Start of Data provided

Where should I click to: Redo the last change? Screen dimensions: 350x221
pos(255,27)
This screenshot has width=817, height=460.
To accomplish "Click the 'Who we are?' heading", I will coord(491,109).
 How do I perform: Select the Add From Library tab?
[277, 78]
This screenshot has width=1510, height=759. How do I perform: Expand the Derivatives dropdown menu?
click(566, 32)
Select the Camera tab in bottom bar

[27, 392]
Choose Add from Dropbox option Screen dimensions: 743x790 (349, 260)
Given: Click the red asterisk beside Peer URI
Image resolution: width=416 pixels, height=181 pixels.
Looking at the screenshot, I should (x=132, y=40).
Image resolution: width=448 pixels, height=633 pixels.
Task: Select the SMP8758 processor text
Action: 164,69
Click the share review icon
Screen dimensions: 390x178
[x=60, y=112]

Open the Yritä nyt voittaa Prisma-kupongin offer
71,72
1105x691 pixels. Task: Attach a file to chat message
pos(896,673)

End of Data provided
Start of Data provided

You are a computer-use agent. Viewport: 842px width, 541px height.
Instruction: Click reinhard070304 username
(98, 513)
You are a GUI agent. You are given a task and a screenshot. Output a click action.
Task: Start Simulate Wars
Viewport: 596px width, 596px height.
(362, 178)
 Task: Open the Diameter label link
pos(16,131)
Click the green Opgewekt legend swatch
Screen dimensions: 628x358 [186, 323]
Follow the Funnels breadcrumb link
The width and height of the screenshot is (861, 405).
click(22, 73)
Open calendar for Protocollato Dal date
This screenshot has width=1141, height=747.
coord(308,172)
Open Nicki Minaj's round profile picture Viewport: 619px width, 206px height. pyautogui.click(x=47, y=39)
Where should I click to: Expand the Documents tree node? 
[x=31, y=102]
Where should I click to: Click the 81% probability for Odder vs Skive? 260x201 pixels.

End of Data provided

Lines to set down from above: the line with "The width and", the line with "Where should I click to: Click", and every line between, each exactly as written.

**Answer section**
The width and height of the screenshot is (861, 405).
click(22, 73)
Open calendar for Protocollato Dal date
This screenshot has width=1141, height=747.
coord(308,172)
Open Nicki Minaj's round profile picture Viewport: 619px width, 206px height. pyautogui.click(x=47, y=39)
Where should I click to: Expand the Documents tree node? 
[x=31, y=102]
Where should I click to: Click the 81% probability for Odder vs Skive? 260x201 pixels.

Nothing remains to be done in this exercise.